2) This week topics are very interesting to provide insight into the various concepts.
In Chapter 22, it provides effective information about the relationship between diminishing marginal product and cost curves, what are the short-run costs to a company, why the long-run average cost of curve is formed or seems like “U” alphabet, diminishing the marginal product and short-run vs long-run costs. The concept that I found interesting is the long-run average cost curve is U-shaped because, it projects economies of scale and diseconomies of scale and illustrate the constant returns to scale. Why organizations should receive various inputs? What is the significance of blending these inputs in using the technological production process ends up with the output?
The Chapter 23 helped to understand the concept of perfect competition and how it influences the economic power of country. This chapter discusses about the characteristics of perfect competitive markets, determination of profit maximizing rate of the production with the help of conducting marginal analysis, long-run equilibrium, supply curve for the perfect competitive industry in the nation, and price determination under the perfect competition. It’s interesting to know why a perfect competitor considered as price taker. Is it required to accept the price as given by perfect competitor? Why a perfect competitor or perfectly competitive organization will allow ensure either economic profits or losses when it is considering the result in short-run?
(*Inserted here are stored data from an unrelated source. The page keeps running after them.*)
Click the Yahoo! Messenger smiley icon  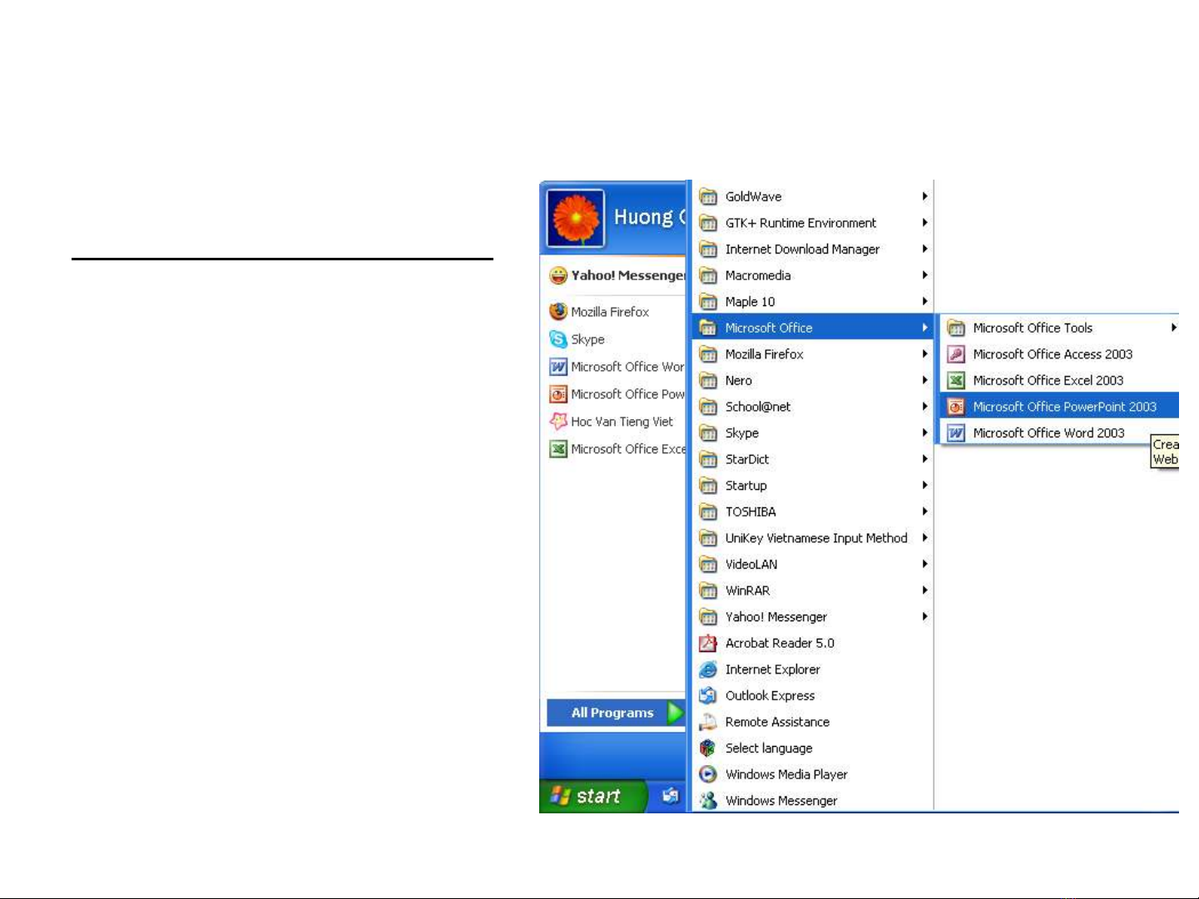[x=557, y=275]
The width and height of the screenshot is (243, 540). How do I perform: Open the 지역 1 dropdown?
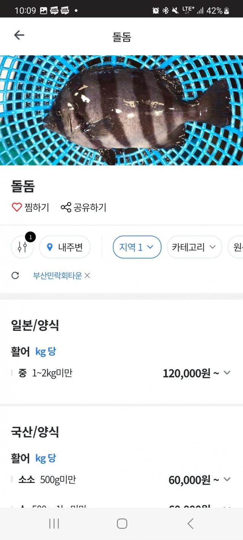(137, 247)
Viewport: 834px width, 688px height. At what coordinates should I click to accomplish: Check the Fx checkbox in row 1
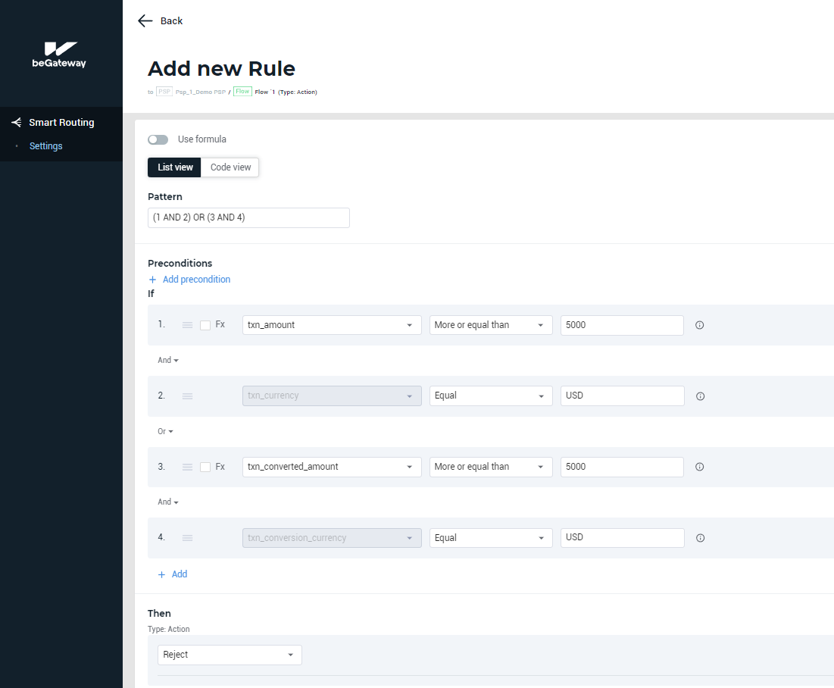point(205,325)
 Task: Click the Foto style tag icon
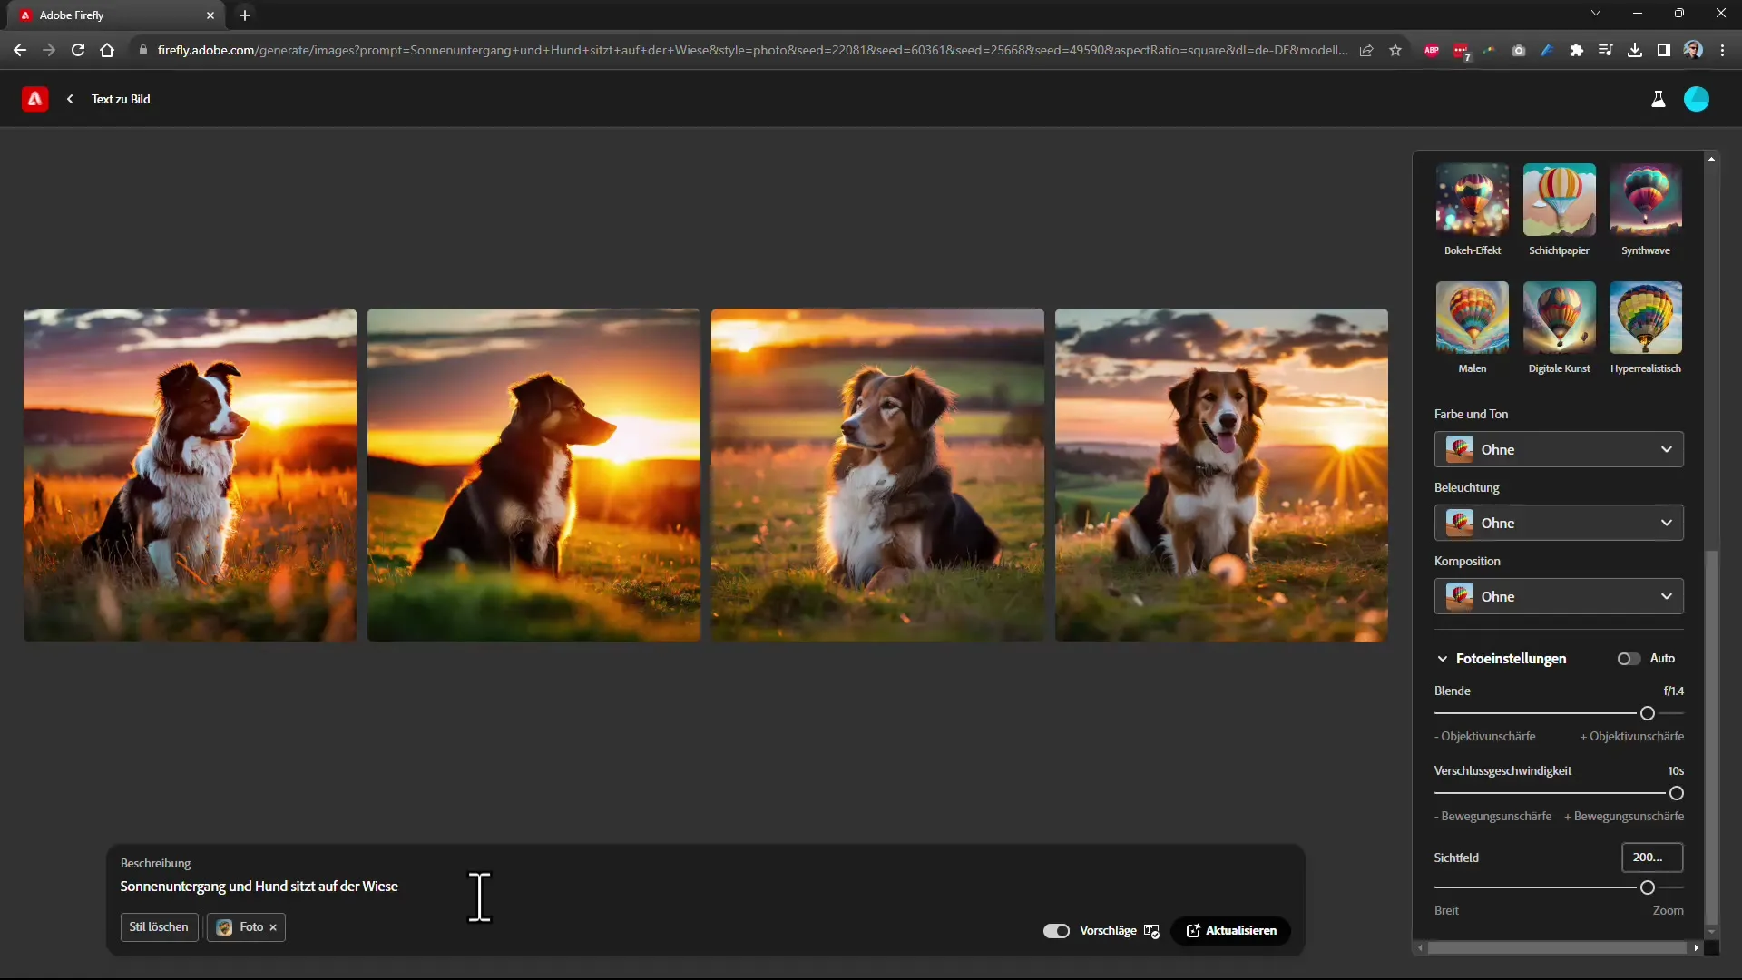(225, 926)
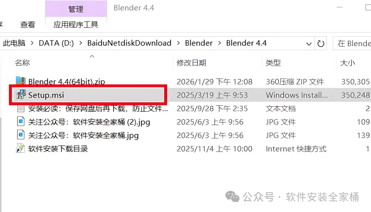Click the Setup.msi installer icon
The height and width of the screenshot is (212, 371).
(21, 95)
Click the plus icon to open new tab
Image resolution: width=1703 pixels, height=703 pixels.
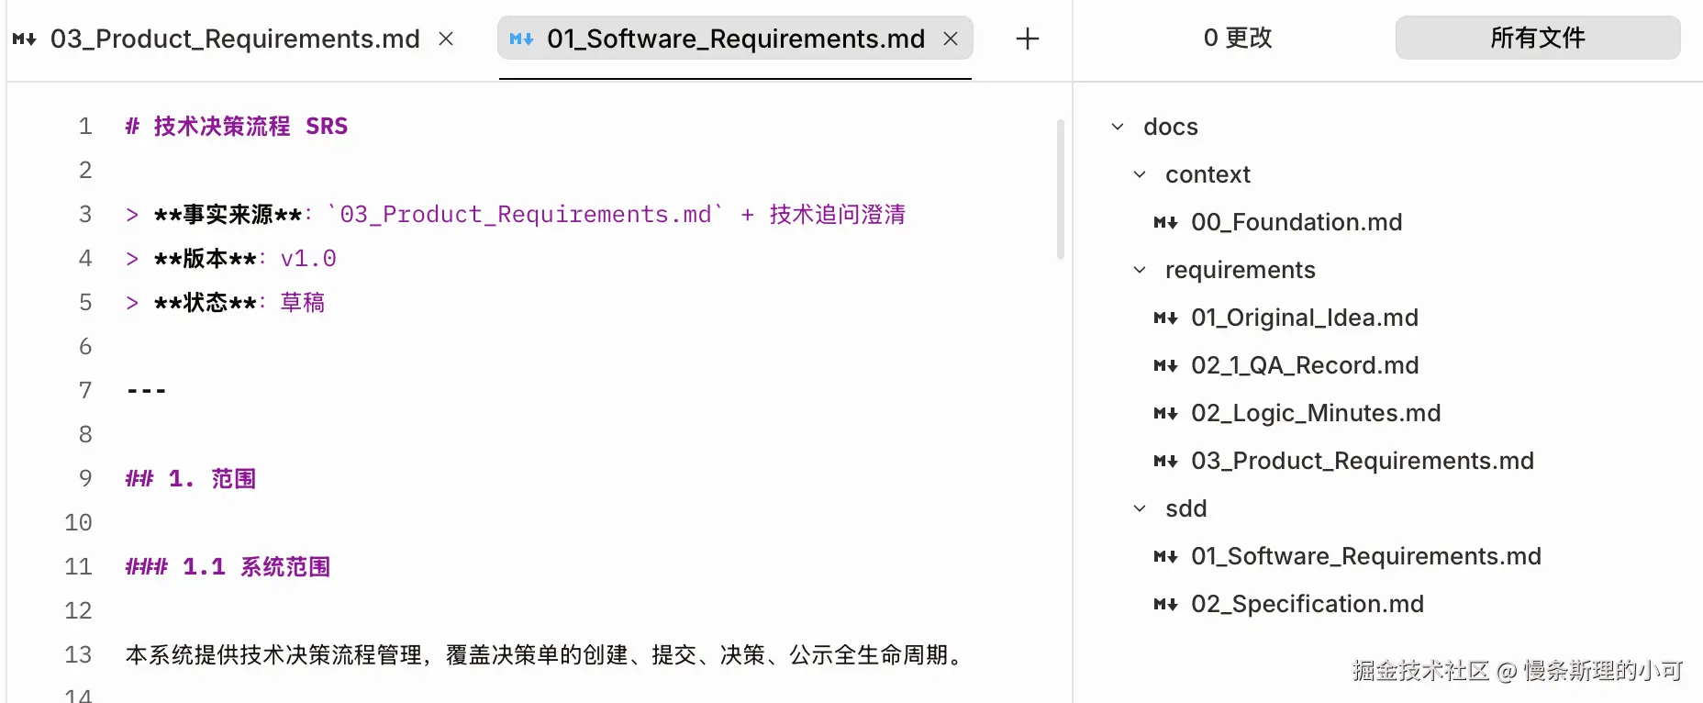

The concept of monopoly is very interesting. In my opinion, the monopoly in operating business shows a huge impact on the country’s economic condition (Miller, 2014). From the Chapter 24, I am aware of barriers to entry, process of calculating monopoly profit, cost of monopoly profit maximization, elasticity and monopoly, and the demand curve a monopolist expression. Is the tax on imported goods has a negative influence on the firm in what situations? It is reasonable? If the monopolistic produce more products and sell at higher cost what impact might be face?
3) Price taker – why a perfect competitor is a price taker. I thought price taker was interesting. Price takers are sellers in a perfectly competitive market. A competitive market means that there are a lot of companies that sell the same product. If a company rise the price, consumers will easily find another company, losing all profits. Therefore, a company cannot control the price in a competitive market, it has to take the market price.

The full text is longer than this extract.